Pour gagner sur ces nouveaux terrains, Pauline Ferrand-Prévot a considérablement allégé son programme. Pas de Tour des Émirats arabes unis, pour reprendre en douceur en février, ni de détour italien par le Trofeo Alfredo Binda et Milan-San Remo en mars, pas même de tentative de doublé sur Paris-Roubaix entre les deux Monuments belges.
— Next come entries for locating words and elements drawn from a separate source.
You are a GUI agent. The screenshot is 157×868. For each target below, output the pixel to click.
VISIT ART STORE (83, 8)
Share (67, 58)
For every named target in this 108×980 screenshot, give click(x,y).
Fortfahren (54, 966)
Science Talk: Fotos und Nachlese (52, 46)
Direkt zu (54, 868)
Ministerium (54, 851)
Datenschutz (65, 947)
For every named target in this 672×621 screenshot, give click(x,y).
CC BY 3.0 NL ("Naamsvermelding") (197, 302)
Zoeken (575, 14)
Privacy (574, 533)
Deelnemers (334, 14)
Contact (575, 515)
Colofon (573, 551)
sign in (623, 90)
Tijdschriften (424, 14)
« Je me suis rendu compte que je n’aimais pas forcément courir, mais j’aime gagner », expliquait-elle avant la saison, lors d’un point presse organisé en marge d’un stage de son équipe à La Nucia (Espagne). Il a fallu trouver un compromis entre les deux, qui consiste à s’aligner sur des grandes courses pour les gagner. Je ne trouve pas de motivation à faire des plus petites courses. »
Après une véritable respiration, en partie forcée par une opération de la cheville avant l’hiver, puis un stage en altitude à Tenerife, elle a raté sa reprise sur les Strade Bianche, plombée par un ennui mécanique puis une erreur de parcours. Elle débarque donc revancharde en Belgique, sur un parcours qui correspond à ses qualités d’explosivité et d’adresse développées en VTT, même si elle confiait, début mars, aborder cette saison « en tant que cycliste sur route », alors qu’elle avait « encore le sentiment d’être vététiste » l’an passé.
« C’est la course où il y a le plus de changements de rythme, cela vous demande de la puissance mais aussi beaucoup de technique », décrypte, auprès de Franceinfo : sport, Audrey Cordon-Ragot, ancienne coureuse qui a pris 14 fois le départ du plus ancien des Monuments du calendrier féminin.